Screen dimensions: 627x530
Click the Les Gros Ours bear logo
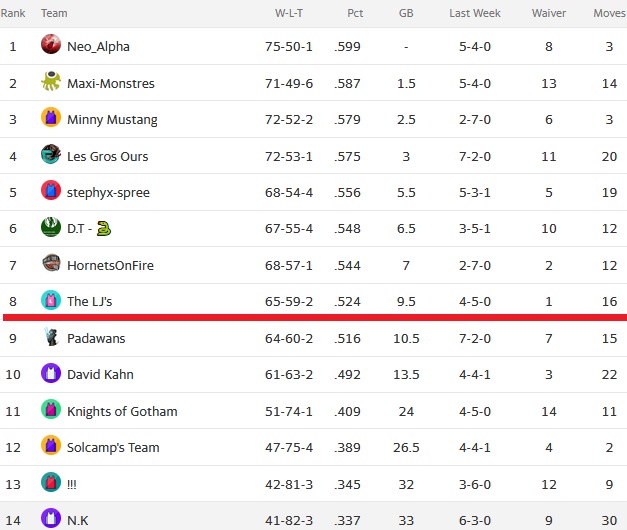(51, 154)
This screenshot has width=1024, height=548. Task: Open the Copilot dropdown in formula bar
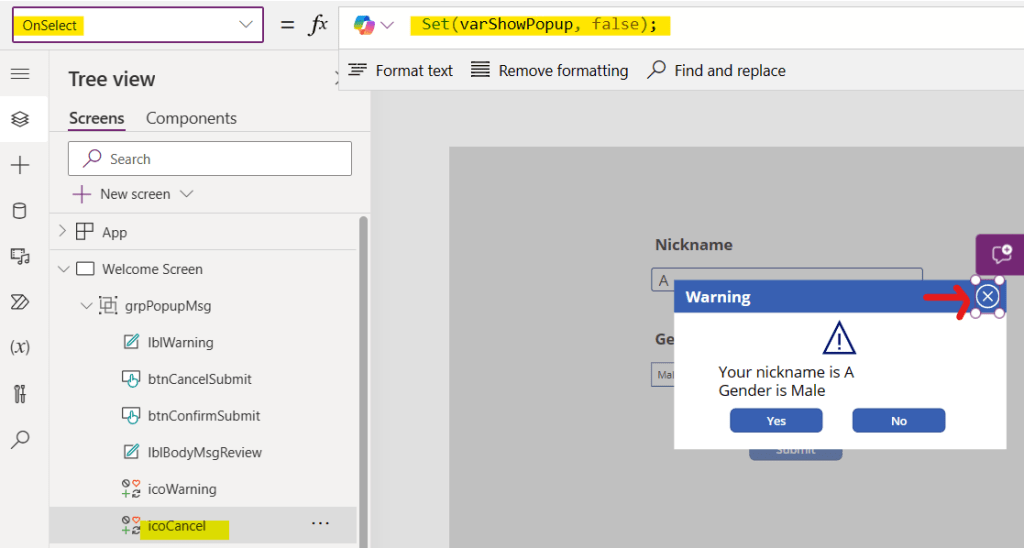coord(387,25)
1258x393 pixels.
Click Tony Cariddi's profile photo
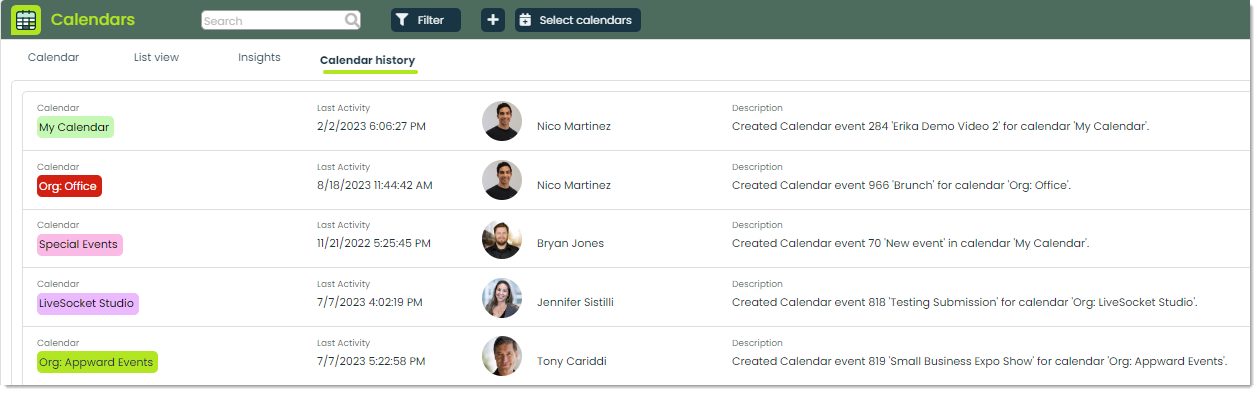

### DIRECTIONS FOR THIS TASK
Could you rewrite the records, swapping "Click" for "Tap" wherever it occurs and changing nothing else? Omit the pictures.

### RESULT OF THIS TASK
Screen dimensions: 627x530
Tap the Les Gros Ours bear logo
(51, 154)
This screenshot has width=1024, height=548. Task: Open the Copilot dropdown in formula bar
coord(387,25)
1258x393 pixels.
Tap Tony Cariddi's profile photo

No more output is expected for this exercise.